Déjà passé par la Quinzaine des réalisateurs (avec Cosmos en 1997) et Un certain Regard (Pour Un 32 août sur terre en 1998) le réalisateur Canadien Denis Villeneuve poursuit logiquement son ascension cannoise en compétition avec Sicario, un film de cartel (variante sud américaine du film de mafia) classique mais hyperefficace qui se transforme rapidement en « Benicio Del Toro movie ».

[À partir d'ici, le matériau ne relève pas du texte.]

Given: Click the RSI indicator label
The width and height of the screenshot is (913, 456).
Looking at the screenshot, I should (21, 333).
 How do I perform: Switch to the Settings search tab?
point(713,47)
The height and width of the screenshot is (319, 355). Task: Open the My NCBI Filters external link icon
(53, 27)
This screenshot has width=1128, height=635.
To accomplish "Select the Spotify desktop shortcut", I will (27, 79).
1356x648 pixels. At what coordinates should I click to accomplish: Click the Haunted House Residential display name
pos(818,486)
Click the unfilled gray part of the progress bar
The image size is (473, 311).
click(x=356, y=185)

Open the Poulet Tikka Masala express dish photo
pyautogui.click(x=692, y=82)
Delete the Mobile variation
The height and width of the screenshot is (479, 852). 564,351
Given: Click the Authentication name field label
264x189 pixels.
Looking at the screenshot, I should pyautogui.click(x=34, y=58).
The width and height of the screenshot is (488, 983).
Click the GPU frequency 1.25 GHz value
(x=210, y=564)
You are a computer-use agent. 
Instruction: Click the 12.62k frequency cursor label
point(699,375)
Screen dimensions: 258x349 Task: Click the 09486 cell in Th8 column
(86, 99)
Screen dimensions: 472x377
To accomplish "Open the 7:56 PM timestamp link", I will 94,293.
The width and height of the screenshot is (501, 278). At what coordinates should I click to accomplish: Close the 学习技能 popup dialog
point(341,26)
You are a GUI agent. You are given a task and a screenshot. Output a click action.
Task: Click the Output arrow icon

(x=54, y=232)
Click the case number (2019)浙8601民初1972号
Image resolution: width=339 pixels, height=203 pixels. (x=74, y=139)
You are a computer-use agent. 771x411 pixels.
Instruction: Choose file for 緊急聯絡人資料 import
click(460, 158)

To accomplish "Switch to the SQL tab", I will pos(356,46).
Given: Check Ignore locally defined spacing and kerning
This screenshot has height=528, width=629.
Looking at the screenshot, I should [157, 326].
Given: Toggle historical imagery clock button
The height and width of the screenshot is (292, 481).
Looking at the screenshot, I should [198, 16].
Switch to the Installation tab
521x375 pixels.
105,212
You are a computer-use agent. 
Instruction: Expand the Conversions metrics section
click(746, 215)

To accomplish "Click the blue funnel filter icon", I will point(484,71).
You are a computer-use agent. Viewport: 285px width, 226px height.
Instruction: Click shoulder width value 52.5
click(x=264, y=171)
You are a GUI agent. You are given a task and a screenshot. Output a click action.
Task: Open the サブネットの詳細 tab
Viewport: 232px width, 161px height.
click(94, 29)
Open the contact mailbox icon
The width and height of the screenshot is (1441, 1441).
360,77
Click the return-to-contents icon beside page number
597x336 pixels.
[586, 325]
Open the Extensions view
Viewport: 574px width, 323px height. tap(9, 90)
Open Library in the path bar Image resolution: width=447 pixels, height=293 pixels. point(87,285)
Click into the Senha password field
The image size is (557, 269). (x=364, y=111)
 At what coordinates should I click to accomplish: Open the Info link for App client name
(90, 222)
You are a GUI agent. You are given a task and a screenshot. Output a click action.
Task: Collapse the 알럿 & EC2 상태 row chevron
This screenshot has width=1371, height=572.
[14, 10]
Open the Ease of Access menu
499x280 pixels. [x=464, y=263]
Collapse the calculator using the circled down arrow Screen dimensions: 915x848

On croit pourtant tenir une bonne héroïne féminine avec Kate, le personnage d’agent du FBI incarné par Emily Blunt. Après la découverte par l’unité qu’elle commandait d’un charnier dans un repaire de narcotrafiquants en Arizona, Kate est intégrée dans un groupe de forces spéciales commandé par un drôle d’agent du gouvernement, Matt (Josh Brolin) qu’elle soupçonne d’appartenir à la CIA. Dès leur première opération sous couverture au Mexique, Kate fait la connaissance d’Alejandro (Benicio Del Toro), un autre agent, dont les méthodes sont plus proches de celles des cartels que de celles de la police. Consciente de l’illégalité totale de leur mission, elle hésite à démissionner, mais leur équipe a obtenu en quelques heures plus de résultats que le FBI en des années de lutte contre le trafic et l’arrestation d’un baron de la drogue est désormais à leur portée…

No Country for Sicario
?
Le dilemme de Kate ne tient hélas pas la distance très longtemps.Dommage pour Emily Blunt, qui pensait sans doute tenir là une chance de rebooster sa carrière. Dès l’arrivée dans le cadre de Benicio Del Toro, l’attention se déplace automatiquement sur son personnage de loup solitaire assoiffé de vengeance qui finit par phagocyter presqu’entièrement le film. Même le personnage de Josh Brolin, pourtant bien lancé, a du mal à exister jusqu’au bout.
C’est la seule critique que l’on pourrait faire au film de Denis Villeneuve, dont la mise en scène a l’efficacité et la puissance de feu d’un Michael Mann. Les séquences d’infiltration au Mexique (Juarez) sont particulièrement impressionnantes et la photographie de Roger Deakins fait une fois de plus merveille. Rien de révolutionnaire, de très original, ni de vraiment palmable (dans le genre, les frères Coen avaient eux-mêmes placé la barre assez haut avec No Country For Old Man, sans le moindre succès au palmarès), mais un excellent thriller que l’on aura plaisir à recommander lors de sa sortie en salles début octobre.